The recent arrivals reflect a key change in the local market, as development shifts from traditional mainstays (e.g., the Ritz-Carlton, the Westin Bonaventure) toward more boutique options. Many of these newer sites come with unique features geared for the tastes of modern travelers, including spaces meant for community and interaction. Guests at the Freehand Los Angeles can choose premium and regular suites, or they can stay in shared rooms with bunkbeds and lockers. Meanwhile, the upcoming Hoxton will have a communal kitchen where guests can snack and socialize. With WeWork, Airbnb, and Uber having brought sharing into the mainstream, this new generation of hotels seems eager to follow suit.
Inventory grows along with revenues
Several key metrics reveal the strength of the current boom. Right now, over 1,500 keys (rooms) worth of hotel space is under construction downtown, with another 6,500 keys proposed. Meanwhile, RevPAR (revenue per available room) in DTLA has grown by about 23% in the past three years according to Downtown Center Business Improvement District (DCBID).
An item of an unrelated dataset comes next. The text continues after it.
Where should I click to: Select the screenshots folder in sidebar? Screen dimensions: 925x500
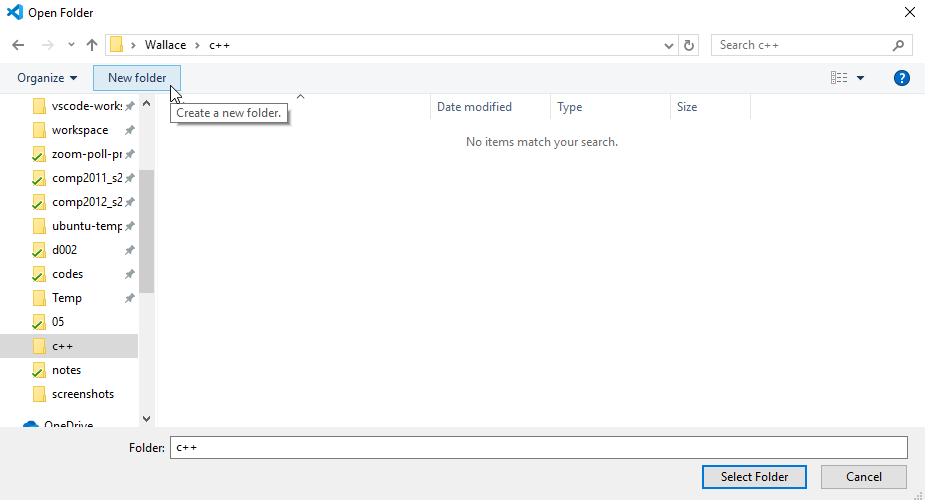click(82, 394)
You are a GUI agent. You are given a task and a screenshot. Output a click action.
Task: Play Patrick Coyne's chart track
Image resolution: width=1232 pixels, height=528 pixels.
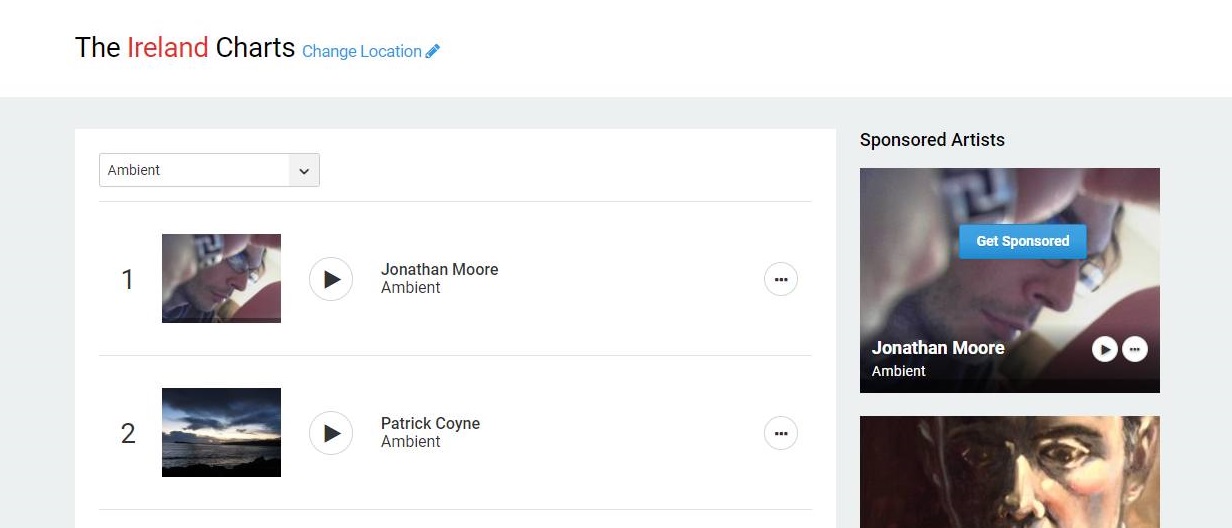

Occupancy rates and the average daily rate per room (ADR) have also risen consistently. All this comes even as firms keep bringing new projects online, suggesting the market has more room to grow.
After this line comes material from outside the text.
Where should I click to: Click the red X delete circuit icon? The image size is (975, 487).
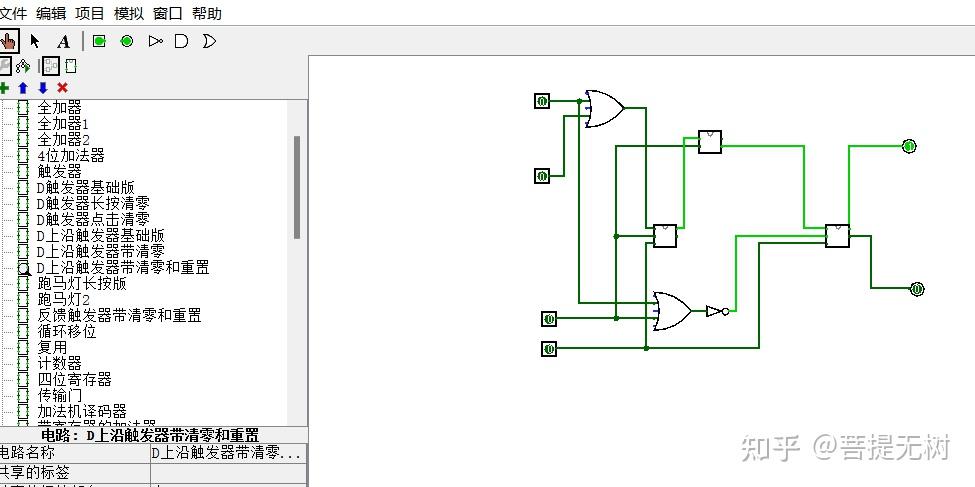(x=62, y=88)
Downtown LA: an emerging travel destination
Downtown hotel rates stayed flat for nearly 20 years before the current expansion took off. As a result, brands had little incentive to develop new sites. The market has clearly changed course, however, as DTLA transforms into a major cultural hub.
Before, DTLA lacked many of the attractions— engaging restaurants, shops, venues—which now make it a popular destination. In contrast, the area now has a thriving culinary scene, high-profile museums, and expanded options for nightlife, all of which have established Downtown as a compelling urban environment. Upmarket retailers like Nordstrom Rack, H&M’s upscale brand COS, high-end menswear store LOIT, and boutique Le Box Blanc have also opened up, further boosting the neighborhood’s appeal. DTLA has also benefited from a growing resident base, which helps support higher-end food and beverage concepts. This demand among residents has helped diversify a dining scene that was previously catered primarily to business and leisure travelers.
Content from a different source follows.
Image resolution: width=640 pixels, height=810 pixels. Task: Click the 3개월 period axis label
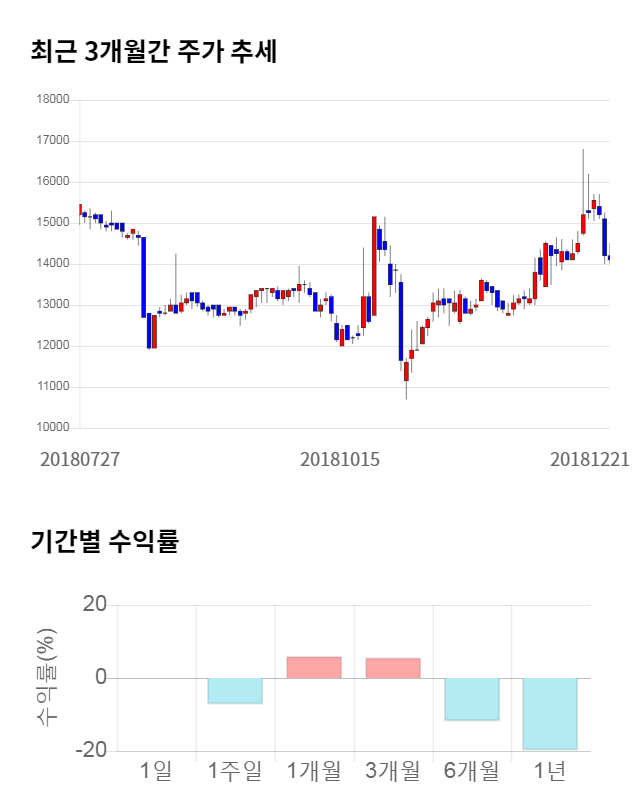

The downtown revival is driving a shift in traveler preferences. In the past, visitors often saw the neighborhood as a less attractive location. Some business people even preferred booking hotels on the Westside, and would head downtown just for the workday. But as DTLA evolves, travelers increasingly want to explore all that the area has to offer. This growing interest has boosted demand for hotel space, helping to fuel the current boom.
The types of visitors coming to Downtown also seem likely to change. With rooftop cafés, cocktail bars and other lifestyle amenities, spots like the NoMad offer a curated experience that appeals to leisure travelers as well as those coming for business. Expect more travelers coming to see art shows, live music, and other cultural offerings.
Demand likely to remain high
The Downtown hotel market shows few signs of slowing down. Investor demand has been consistent, with new projects attracting strong interest before even hitting the market. And with the industry playing catch-up after many slow years, the risk of oversupply seems low as well. For now, DTLA’s hotel scene should expect more waves of growth, as the neighborhood itself continues to shift and transform.
Kelli Snyder focuses predominantly on investment sales in Downtown LA. She works alongside Executive Managing Director Mike Condon Jr. and the Capital Markets team, with a focus on adaptive reuse transactions on both the buy and sell side.
Kelli and the rest of Team Condon have facilitated the Proper, the Hoxton, and Morrison Hotel deals on an adaptive reuse basis and also most recently brought citizenM to the market for a proposed 300+ key ground-up project. They have already been slated to bring several new ground-up and adaptive reuse hotel sites to the market, so it seems this trend has a long runway for more future successes.